So here’s the other thing.
I’ll admit it’s possible my Ideal Customer may be a whole lot less cranky than I am.
But isn’t it also possible they may, like me, be very tired of being on someone’s mailing list? Tired of endless newsletters and personalized offers of things we never signed up for? In other words, aren’t they tired of constantly being sold to?
If that's true, then how can I use - let's call them persuasive measures - on other people when I don't like them used on me?
So I'm back to being troubled by all the advice for finding people to take my self-publishing course. (See Part One)
Depending on who you ask – I need to first get someone on my email list. Then set up a series of emails so that I write to everyone on my list every other day. Or maybe just five times. Then follow up with a newsletter. And this is supposed to show that I care.
But suppose again, my Ideal Customer is like me? Wouldn’t they also think being on a mass mailing – even when it’s got our very own name – doesn’t mean the writer cares about us one bit?
It’s a lot like CVS asking me how was my last visit every time I walk out of the store. When I know if CVS cared about my opinion, they’d eliminate that awful woman’s voice who scolds me about not placing items in the checkout area even though I have.
I’m afraid that during the pandemic, a few too many marketers discovered they had a captive audience. So a free webinar on how to live your best life, buy your first Bitcoin, make a million dollars with a side hustle sounded like a good idea for reaching millions of people at home, working or not, bored and desperate for something to do.
And newsletters, even if they had no real news, were a way to make people feel connected. But do they?
In this week's newsletters, I learned - at least three people don't want me to make the same mistake they made when they started out. The mistake? They didn't build their email list earlier. This means, I guess, they think I wanted to hear from them a year ago.
At the end of every newsletter, I'm supposed to have what's known as A Call to Action. Meaning we should all sign up for - a master class worth $1200 available right now for $497; a membership circle for only $20 a month; and the one that makes me smile – an even better newsletter for only $97 a year.
I could stick to the news but it turns out both papers I read, the NYTimes and The Washington Post, have figured out how to slip ads in between the paragraphs so I can get the only boots I’ll ever need and a sports bra that won’t make me feel trapped, whenever I want to find out what’s going on in the world.

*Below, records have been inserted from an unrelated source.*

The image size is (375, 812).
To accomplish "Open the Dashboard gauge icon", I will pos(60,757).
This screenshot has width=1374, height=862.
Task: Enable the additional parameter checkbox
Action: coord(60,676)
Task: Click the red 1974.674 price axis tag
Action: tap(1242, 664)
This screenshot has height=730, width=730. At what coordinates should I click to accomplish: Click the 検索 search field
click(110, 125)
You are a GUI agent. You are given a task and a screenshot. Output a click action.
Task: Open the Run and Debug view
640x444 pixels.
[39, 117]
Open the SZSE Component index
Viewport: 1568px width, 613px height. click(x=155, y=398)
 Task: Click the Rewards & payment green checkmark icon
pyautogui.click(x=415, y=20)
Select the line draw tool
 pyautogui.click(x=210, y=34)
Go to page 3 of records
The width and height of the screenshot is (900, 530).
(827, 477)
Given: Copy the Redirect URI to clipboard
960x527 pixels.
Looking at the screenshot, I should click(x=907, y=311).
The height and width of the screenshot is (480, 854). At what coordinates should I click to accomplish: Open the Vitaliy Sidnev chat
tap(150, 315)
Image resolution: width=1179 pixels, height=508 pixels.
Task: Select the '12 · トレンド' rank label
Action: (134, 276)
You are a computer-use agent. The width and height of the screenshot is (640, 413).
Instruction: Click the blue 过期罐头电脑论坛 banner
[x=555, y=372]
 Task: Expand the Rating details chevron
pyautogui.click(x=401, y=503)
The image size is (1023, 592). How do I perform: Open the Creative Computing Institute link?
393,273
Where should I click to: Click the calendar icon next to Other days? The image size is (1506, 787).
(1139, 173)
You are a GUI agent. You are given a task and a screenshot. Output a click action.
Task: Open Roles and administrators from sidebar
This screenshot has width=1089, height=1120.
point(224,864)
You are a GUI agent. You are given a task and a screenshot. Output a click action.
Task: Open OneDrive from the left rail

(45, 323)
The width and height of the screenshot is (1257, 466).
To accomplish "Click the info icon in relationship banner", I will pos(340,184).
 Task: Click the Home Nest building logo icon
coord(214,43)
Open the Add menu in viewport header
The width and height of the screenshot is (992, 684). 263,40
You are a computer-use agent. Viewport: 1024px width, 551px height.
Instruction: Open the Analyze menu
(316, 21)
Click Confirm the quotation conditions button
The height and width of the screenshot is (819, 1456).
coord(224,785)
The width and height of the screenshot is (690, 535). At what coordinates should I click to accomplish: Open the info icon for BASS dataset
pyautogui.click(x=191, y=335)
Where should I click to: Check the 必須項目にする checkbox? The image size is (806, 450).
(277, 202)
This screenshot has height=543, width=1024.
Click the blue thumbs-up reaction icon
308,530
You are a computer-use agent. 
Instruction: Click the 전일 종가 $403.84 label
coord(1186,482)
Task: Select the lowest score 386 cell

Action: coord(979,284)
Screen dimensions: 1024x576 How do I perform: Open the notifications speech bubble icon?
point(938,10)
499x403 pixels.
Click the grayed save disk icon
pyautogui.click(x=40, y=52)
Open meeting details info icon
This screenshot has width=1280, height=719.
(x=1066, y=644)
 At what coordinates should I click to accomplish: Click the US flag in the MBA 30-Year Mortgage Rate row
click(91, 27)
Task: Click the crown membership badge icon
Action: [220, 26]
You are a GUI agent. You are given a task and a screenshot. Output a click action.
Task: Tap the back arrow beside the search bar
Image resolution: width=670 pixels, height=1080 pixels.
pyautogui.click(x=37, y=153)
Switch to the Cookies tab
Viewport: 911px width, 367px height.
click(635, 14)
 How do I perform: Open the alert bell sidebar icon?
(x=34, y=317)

The point is – Where is the advice that will show me what I need to do to reach people so that I’m not repeating all the methods that I, personally, find annoying? I can’t seem to get past believing a lot of other people feel the same way.
Or is it just that, as a customer, I’m less than ideal?
Image by Microsoft Design
I’m putting together a course for authors on how to publish their own books.
I’m not a natural salesperson. I’m not a budding entrepreneur. I need all the help I can get.
And I’m getting an awful lot of advice on how to make people aware of the class.
Evidently, there are a few things I must do to be successful –
I get it up to a point. It’s true, if I’m teaching a course on how to self-publish and I already know how, I’m not going to sign up. But beyond that? It doesn't really make sense.
Here’s what I mean.
Just yesterday, I was given this guidance for finding my Ideal Customer.
Write down – their gender, age, location, job, education, homelife, entertainment, goals, role models, and shopping habits. What are their biggest fears? Their greatest desires?
This feels a little creepy. A little like what we’re trying to get Big Tech not to do to us.
The next bit of advice wasn’t any better.
I was told to figure out their "pain points." Understand "what keeps them up at night." What kind of "transformation" can they expect from my class?
To be honest. I have no idea. If they’re in pain and up all night, a class on self-publishing isn’t going to help. And offering transformation is asking a lot.
True, you can’t please everyone all the time. But just because a forty-five-year-old woman drives a Subaru and watches “Succession,” there’s no real way to predict she’s going to want to learn how to publish a book.
In fact for me, the only thing that matters is whether someone wants to learn self-publishing. Their gender, age, location, habits and hobbies don’t mean anything.
And yet. This ideal customer advice has somehow become standard.
Sometimes, when I feel like I’m the only one veering away from common wisdom, I check in with ChatGPT to see if it can do a better job of putting into words what I’m trying to say.
And this is what it told me.
Knowing your ideal customer is no longer adequate to understand today's consumer landscape. Instead of relying on a single profile, businesses should take a flexible and nuanced approach to understanding their target audience.
Exactly what I was trying to say. Flexible and nuanced. Just like me.